* **Excerpted data**
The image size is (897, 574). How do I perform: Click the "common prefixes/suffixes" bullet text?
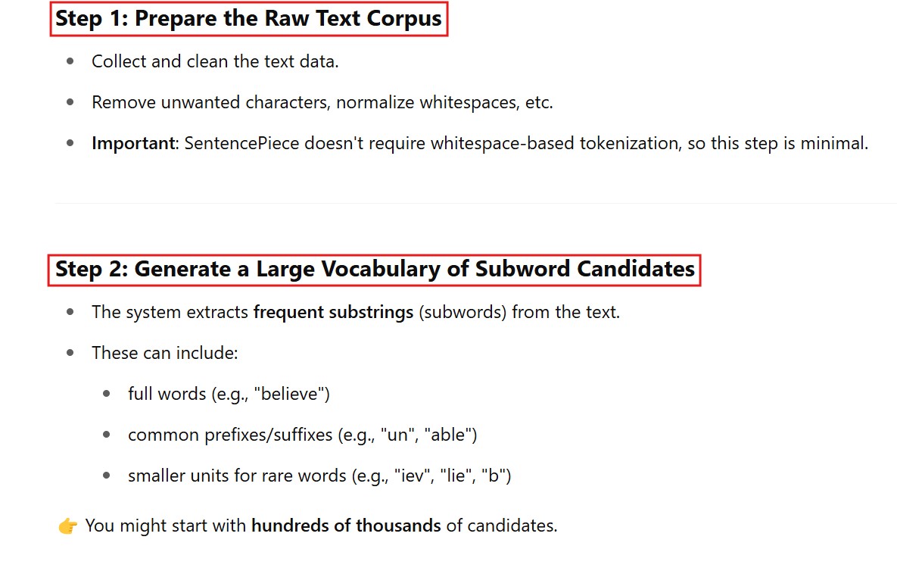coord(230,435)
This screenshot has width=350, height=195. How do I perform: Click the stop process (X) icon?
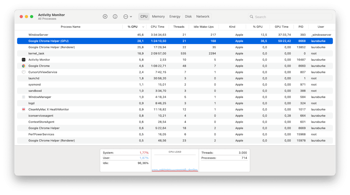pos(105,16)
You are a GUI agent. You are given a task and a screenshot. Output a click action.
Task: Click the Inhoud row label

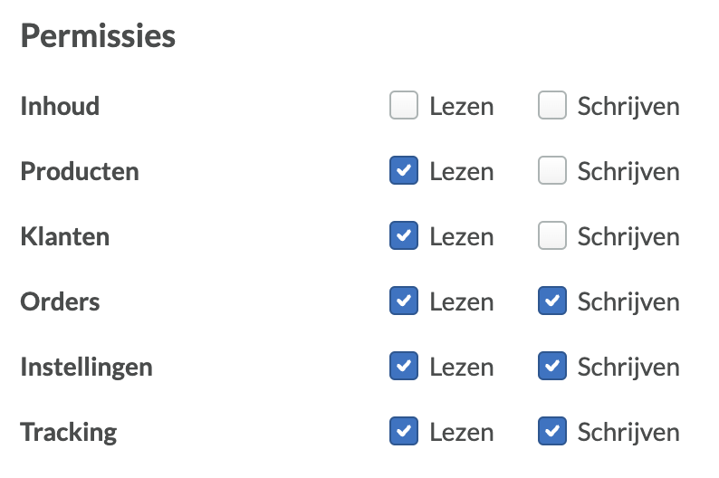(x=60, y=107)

* **Work order**
Without any of its images, the data above should be returned exactly.

* **Answer section**
The image size is (897, 574). How do I perform: Click the "common prefixes/suffixes" bullet text?
coord(230,435)
This screenshot has width=350, height=195. How do I perform: Click the stop process (X) icon?
pos(105,16)
You are a GUI agent. You are given a task and a screenshot. Output a click action.
Task: Click the Inhoud row label

(x=60, y=107)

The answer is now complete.